[START INFORMATION SHOWN]

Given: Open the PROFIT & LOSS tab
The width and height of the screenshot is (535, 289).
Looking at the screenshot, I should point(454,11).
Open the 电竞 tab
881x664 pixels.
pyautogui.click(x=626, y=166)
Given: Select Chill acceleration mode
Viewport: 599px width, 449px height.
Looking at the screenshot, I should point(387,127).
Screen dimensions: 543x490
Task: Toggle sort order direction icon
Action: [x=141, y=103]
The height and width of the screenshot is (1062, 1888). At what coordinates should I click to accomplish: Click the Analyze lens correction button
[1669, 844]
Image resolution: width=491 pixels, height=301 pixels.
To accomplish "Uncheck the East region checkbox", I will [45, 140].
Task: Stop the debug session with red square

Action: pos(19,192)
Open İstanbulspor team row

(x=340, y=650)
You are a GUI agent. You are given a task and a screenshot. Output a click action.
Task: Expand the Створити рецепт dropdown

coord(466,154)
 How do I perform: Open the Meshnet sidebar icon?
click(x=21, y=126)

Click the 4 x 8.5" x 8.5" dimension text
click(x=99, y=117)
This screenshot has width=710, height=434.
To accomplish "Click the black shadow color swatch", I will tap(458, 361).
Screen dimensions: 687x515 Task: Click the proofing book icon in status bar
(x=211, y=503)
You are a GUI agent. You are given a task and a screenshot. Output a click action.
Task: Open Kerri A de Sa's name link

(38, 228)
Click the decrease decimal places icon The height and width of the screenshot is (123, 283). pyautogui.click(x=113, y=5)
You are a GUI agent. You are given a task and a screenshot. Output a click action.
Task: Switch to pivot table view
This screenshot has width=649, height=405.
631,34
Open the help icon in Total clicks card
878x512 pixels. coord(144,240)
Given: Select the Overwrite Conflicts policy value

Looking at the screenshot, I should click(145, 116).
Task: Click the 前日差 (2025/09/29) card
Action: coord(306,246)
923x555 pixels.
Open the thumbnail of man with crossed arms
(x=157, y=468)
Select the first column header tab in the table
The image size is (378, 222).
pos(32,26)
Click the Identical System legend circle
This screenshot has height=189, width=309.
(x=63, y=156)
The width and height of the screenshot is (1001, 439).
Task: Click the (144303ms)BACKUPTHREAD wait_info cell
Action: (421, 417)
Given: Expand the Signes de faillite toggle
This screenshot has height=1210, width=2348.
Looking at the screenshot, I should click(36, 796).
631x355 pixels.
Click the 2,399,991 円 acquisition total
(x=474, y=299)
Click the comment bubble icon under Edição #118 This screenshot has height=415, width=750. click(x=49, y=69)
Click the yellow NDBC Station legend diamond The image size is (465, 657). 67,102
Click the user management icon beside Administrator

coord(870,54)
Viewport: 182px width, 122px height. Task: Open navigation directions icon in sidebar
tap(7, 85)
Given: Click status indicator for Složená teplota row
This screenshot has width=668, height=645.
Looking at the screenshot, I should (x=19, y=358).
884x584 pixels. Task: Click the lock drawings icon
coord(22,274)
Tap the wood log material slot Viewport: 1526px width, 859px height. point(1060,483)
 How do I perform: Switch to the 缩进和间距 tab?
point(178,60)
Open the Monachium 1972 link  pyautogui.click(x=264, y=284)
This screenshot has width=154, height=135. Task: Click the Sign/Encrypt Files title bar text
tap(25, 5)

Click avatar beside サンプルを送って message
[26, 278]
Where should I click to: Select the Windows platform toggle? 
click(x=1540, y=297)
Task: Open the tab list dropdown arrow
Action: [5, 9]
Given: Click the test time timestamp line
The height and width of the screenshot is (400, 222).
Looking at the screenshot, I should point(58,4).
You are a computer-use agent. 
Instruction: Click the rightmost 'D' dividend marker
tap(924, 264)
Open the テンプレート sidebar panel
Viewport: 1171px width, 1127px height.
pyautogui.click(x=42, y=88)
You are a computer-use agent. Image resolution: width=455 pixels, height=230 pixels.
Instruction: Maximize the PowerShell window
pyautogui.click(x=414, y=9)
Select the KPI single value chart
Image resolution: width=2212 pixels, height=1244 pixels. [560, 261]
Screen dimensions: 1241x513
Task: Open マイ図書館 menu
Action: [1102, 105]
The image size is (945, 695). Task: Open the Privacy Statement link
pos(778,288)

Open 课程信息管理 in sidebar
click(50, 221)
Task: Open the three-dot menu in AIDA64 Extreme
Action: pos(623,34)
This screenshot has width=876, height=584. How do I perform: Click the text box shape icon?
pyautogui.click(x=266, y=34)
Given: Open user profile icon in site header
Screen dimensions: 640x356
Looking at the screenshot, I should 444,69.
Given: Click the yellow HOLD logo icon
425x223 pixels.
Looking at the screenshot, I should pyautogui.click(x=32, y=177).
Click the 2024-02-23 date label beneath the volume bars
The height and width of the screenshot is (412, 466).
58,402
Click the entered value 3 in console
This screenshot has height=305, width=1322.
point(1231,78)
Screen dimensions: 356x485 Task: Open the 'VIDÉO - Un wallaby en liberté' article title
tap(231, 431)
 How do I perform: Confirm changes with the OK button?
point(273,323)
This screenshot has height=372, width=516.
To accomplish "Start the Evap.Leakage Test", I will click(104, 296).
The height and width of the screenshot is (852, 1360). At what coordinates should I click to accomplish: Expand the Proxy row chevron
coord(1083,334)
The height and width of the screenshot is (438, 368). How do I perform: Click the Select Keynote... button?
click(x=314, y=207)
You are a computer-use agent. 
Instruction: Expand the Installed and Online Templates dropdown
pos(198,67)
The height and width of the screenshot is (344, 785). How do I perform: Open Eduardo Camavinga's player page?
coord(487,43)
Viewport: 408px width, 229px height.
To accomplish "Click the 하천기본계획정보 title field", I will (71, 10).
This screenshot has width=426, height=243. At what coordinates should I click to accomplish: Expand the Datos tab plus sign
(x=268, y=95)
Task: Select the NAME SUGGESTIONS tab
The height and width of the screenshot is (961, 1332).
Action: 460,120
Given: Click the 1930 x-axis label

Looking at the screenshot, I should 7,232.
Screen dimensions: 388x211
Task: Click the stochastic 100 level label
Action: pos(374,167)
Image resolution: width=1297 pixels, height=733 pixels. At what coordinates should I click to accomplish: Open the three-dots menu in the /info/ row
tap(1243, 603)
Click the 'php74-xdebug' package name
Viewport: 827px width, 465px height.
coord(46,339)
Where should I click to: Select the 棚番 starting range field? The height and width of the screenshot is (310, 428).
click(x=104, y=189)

[END INFORMATION SHOWN]

Print all of the records above verbatim, without changing a single line.

* _FINAL RESULT_
Given: Open the PROFIT & LOSS tab
The width and height of the screenshot is (535, 289).
Looking at the screenshot, I should point(454,11).
Open the 电竞 tab
881x664 pixels.
pyautogui.click(x=626, y=166)
Given: Select Chill acceleration mode
Viewport: 599px width, 449px height.
Looking at the screenshot, I should point(387,127).
Screen dimensions: 543x490
Task: Toggle sort order direction icon
Action: [x=141, y=103]
The height and width of the screenshot is (1062, 1888). At what coordinates should I click to accomplish: Click the Analyze lens correction button
[1669, 844]
Image resolution: width=491 pixels, height=301 pixels.
To accomplish "Uncheck the East region checkbox", I will [45, 140].
Task: Stop the debug session with red square

Action: pos(19,192)
Open İstanbulspor team row

(x=340, y=650)
You are a GUI agent. You are given a task and a screenshot. Output a click action.
Task: Expand the Створити рецепт dropdown

coord(466,154)
 How do I perform: Open the Meshnet sidebar icon?
click(x=21, y=126)

Click the 4 x 8.5" x 8.5" dimension text
click(x=99, y=117)
This screenshot has width=710, height=434.
To accomplish "Click the black shadow color swatch", I will tap(458, 361).
Screen dimensions: 687x515 Task: Click the proofing book icon in status bar
(x=211, y=503)
You are a GUI agent. You are given a task and a screenshot. Output a click action.
Task: Open Kerri A de Sa's name link

(38, 228)
Click the decrease decimal places icon The height and width of the screenshot is (123, 283). pyautogui.click(x=113, y=5)
You are a GUI agent. You are given a task and a screenshot. Output a click action.
Task: Switch to pivot table view
This screenshot has width=649, height=405.
631,34
Open the help icon in Total clicks card
878x512 pixels. coord(144,240)
Given: Select the Overwrite Conflicts policy value

Looking at the screenshot, I should click(145, 116).
Task: Click the 前日差 (2025/09/29) card
Action: coord(306,246)
923x555 pixels.
Open the thumbnail of man with crossed arms
(x=157, y=468)
Select the first column header tab in the table
The image size is (378, 222).
pos(32,26)
Click the Identical System legend circle
This screenshot has height=189, width=309.
(x=63, y=156)
The width and height of the screenshot is (1001, 439).
Task: Click the (144303ms)BACKUPTHREAD wait_info cell
Action: (421, 417)
Given: Expand the Signes de faillite toggle
This screenshot has height=1210, width=2348.
Looking at the screenshot, I should click(36, 796).
631x355 pixels.
Click the 2,399,991 円 acquisition total
(x=474, y=299)
Click the comment bubble icon under Edição #118 This screenshot has height=415, width=750. click(x=49, y=69)
Click the yellow NDBC Station legend diamond The image size is (465, 657). 67,102
Click the user management icon beside Administrator

coord(870,54)
Viewport: 182px width, 122px height. Task: Open navigation directions icon in sidebar
tap(7, 85)
Given: Click status indicator for Složená teplota row
This screenshot has width=668, height=645.
Looking at the screenshot, I should (x=19, y=358).
884x584 pixels. Task: Click the lock drawings icon
coord(22,274)
Tap the wood log material slot Viewport: 1526px width, 859px height. point(1060,483)
 How do I perform: Switch to the 缩进和间距 tab?
point(178,60)
Open the Monachium 1972 link  pyautogui.click(x=264, y=284)
This screenshot has width=154, height=135. Task: Click the Sign/Encrypt Files title bar text
tap(25, 5)

Click avatar beside サンプルを送って message
[26, 278]
Where should I click to: Select the Windows platform toggle? 
click(x=1540, y=297)
Task: Open the tab list dropdown arrow
Action: [5, 9]
Given: Click the test time timestamp line
The height and width of the screenshot is (400, 222).
Looking at the screenshot, I should point(58,4).
You are a computer-use agent. 
Instruction: Click the rightmost 'D' dividend marker
tap(924, 264)
Open the テンプレート sidebar panel
Viewport: 1171px width, 1127px height.
pyautogui.click(x=42, y=88)
You are a computer-use agent. Image resolution: width=455 pixels, height=230 pixels.
Instruction: Maximize the PowerShell window
pyautogui.click(x=414, y=9)
Select the KPI single value chart
Image resolution: width=2212 pixels, height=1244 pixels. [560, 261]
Screen dimensions: 1241x513
Task: Open マイ図書館 menu
Action: [1102, 105]
The image size is (945, 695). Task: Open the Privacy Statement link
pos(778,288)

Open 课程信息管理 in sidebar
click(50, 221)
Task: Open the three-dot menu in AIDA64 Extreme
Action: pos(623,34)
This screenshot has width=876, height=584. How do I perform: Click the text box shape icon?
pyautogui.click(x=266, y=34)
Given: Open user profile icon in site header
Screen dimensions: 640x356
Looking at the screenshot, I should 444,69.
Given: Click the yellow HOLD logo icon
425x223 pixels.
Looking at the screenshot, I should pyautogui.click(x=32, y=177).
Click the 2024-02-23 date label beneath the volume bars
The height and width of the screenshot is (412, 466).
58,402
Click the entered value 3 in console
This screenshot has height=305, width=1322.
point(1231,78)
Screen dimensions: 356x485 Task: Open the 'VIDÉO - Un wallaby en liberté' article title
tap(231, 431)
 How do I perform: Confirm changes with the OK button?
point(273,323)
This screenshot has height=372, width=516.
To accomplish "Start the Evap.Leakage Test", I will click(104, 296).
The height and width of the screenshot is (852, 1360). At what coordinates should I click to accomplish: Expand the Proxy row chevron
coord(1083,334)
The height and width of the screenshot is (438, 368). How do I perform: Click the Select Keynote... button?
click(x=314, y=207)
You are a computer-use agent. 
Instruction: Expand the Installed and Online Templates dropdown
pos(198,67)
The height and width of the screenshot is (344, 785). How do I perform: Open Eduardo Camavinga's player page?
coord(487,43)
Viewport: 408px width, 229px height.
To accomplish "Click the 하천기본계획정보 title field", I will (71, 10).
This screenshot has width=426, height=243. At what coordinates should I click to accomplish: Expand the Datos tab plus sign
(x=268, y=95)
Task: Select the NAME SUGGESTIONS tab
The height and width of the screenshot is (961, 1332).
Action: 460,120
Given: Click the 1930 x-axis label

Looking at the screenshot, I should 7,232.
Screen dimensions: 388x211
Task: Click the stochastic 100 level label
Action: pos(374,167)
Image resolution: width=1297 pixels, height=733 pixels. At what coordinates should I click to accomplish: Open the three-dots menu in the /info/ row
tap(1243, 603)
Click the 'php74-xdebug' package name
Viewport: 827px width, 465px height.
coord(46,339)
Where should I click to: Select the 棚番 starting range field? The height and width of the screenshot is (310, 428).
click(x=104, y=189)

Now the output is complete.